Я стоял и думал о Жанне, об этом новоявленном Борисе, а о чем думала Линка — этого я не мог знать. Когда-то был такой год, самый первый, или несколько месяцев — мы понимали друг друга с полуслова, но потом это быстро прошло. Почему оно прошло — затрудняюсь сказать. Что-то остается, что-то проходит, это как жребий, мы тут не властны. Я вздохнул полной грудью, а троллейбуса все не было.
— Восьмерка — божье наказание, — сказал я. — Надо будет пробрать в газете ТТУ.
— Что у тебя за привычка, — спросила Линка, — так демонстративно целоваться с Жанной?
Это была не ревность, и не любопытство, и не желание пооткровенничать, а просто прорвалась фамильная страсть поучать. Дочка пошла в мамашу.
Я все-таки спросил:
— Ревнуешь?
Было не так уж светло на троллейбусной остановке, чтобы я мог уловить выражение Линкиных глаз, — они были черны, лучисты, красивы, пожалуй, и больше ничего. Они были так же красивы, как лет двенадцать назад, когда в коридоре Восемнадцатой средней школы я принял их обворожительную обладательницу за чистокровную цыганку. Очи черные, очи страстные.

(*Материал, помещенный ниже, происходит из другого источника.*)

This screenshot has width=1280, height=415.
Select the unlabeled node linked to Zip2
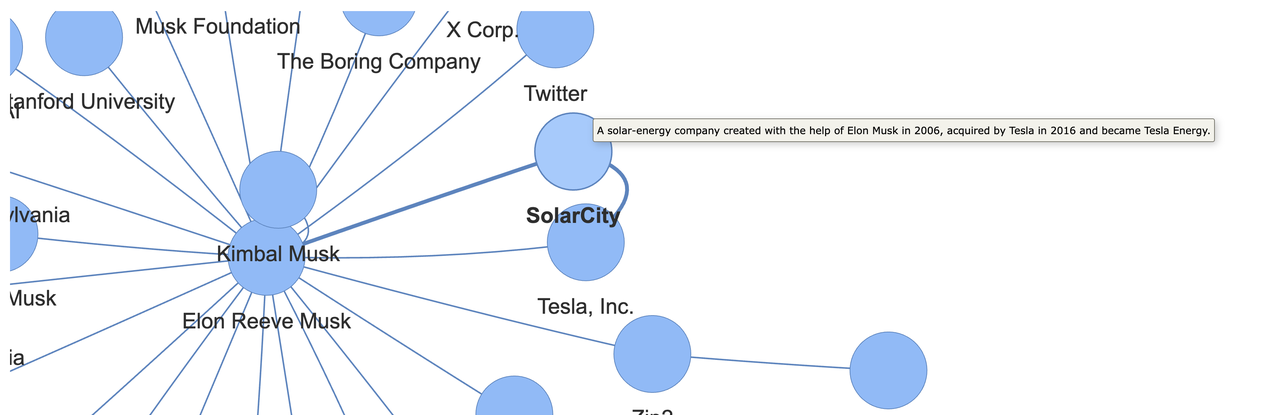pyautogui.click(x=888, y=370)
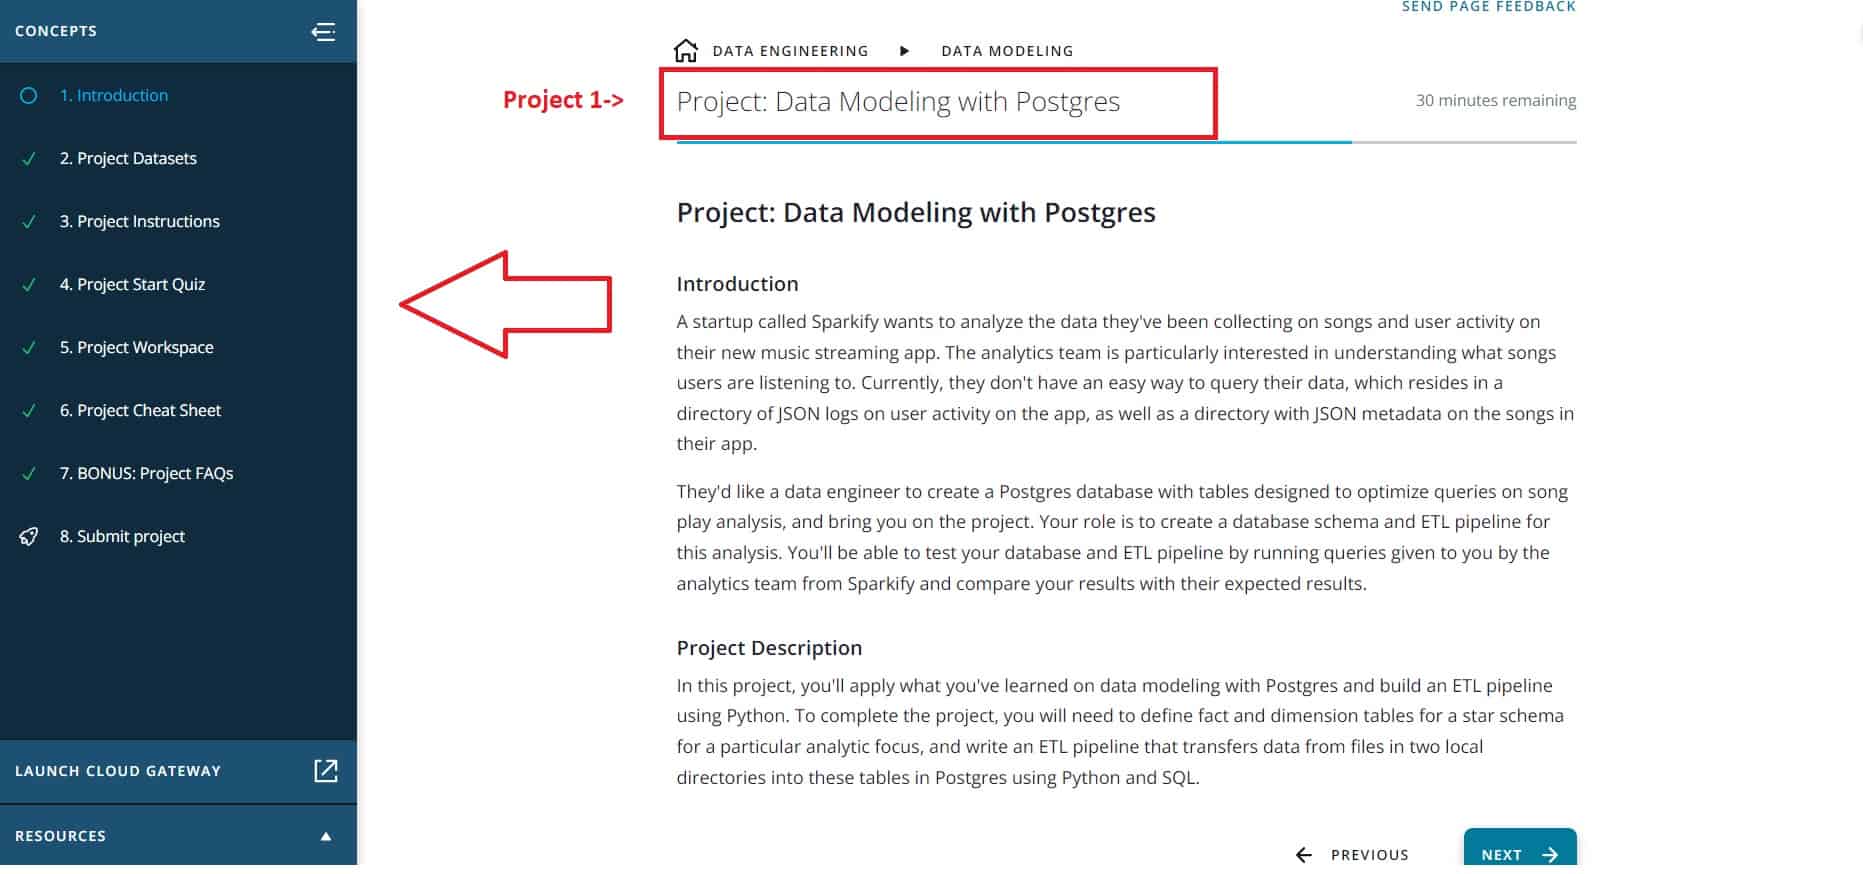1863x874 pixels.
Task: Click the Next button
Action: tap(1519, 854)
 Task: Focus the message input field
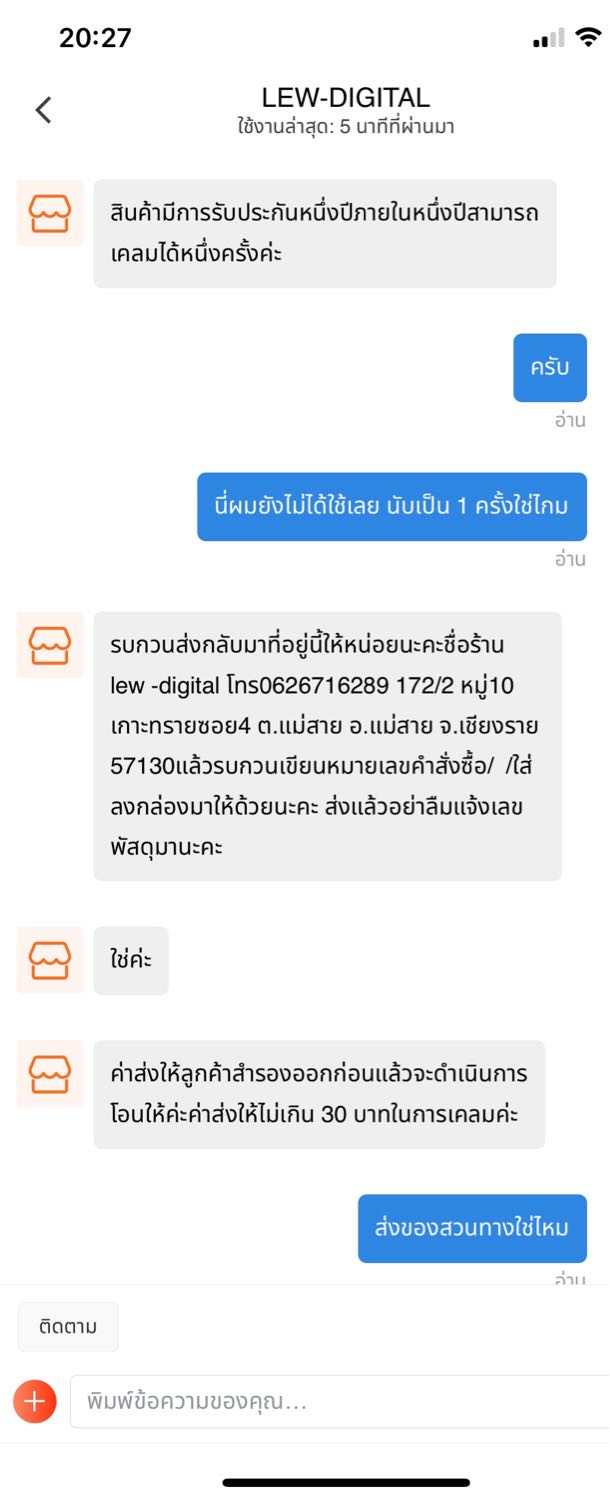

— Ревную? — удивилась она.
Да, это было бы странно, если бы она ревновала меня, а я — ее. Это было бы более чем странно.
— А если не ревнуешь, зачем спрашивать?
— Затем, что это не совсем прилично, — сказала она четко и ясно, как учительница в первом классе. — Так целуются любовники, да и то не при свидетелях.
— Да, — подтвердил я. — Дурная привычка.
Подошел троллейбус. Наш.
Почему-то Линку заинтересовала эта тема; давно уже я не требовал от нее отчетов, а она — от меня. Не только мир и согласие царили в нашем доме, но еще и свобода.
— Я имею в виду манеры, а не привычки, — сказала она, плюхнувшись на крайнее сиденье. Троллейбус был пуст. — Судя по всему, целоваться с ней тебе очень приятно.
Я тоже сел, но не рядом, а напротив — через проход.
— Вообще да, — сказал я. — Жанка в моем вкусе.
— Ну, то, что она в твоем вкусе, — давно известно. Но, по-моему, у тебя с ней был серьезный роман.
Подружки? Нет, бывшие. Так или иначе Жанна — не трепачка.
— Интуэйшен? — спросил я.
Линка сделала гримасу. Черты лица у нее так крупны, что стоит ей шевельнуть бровью, и кажется — гримасничает.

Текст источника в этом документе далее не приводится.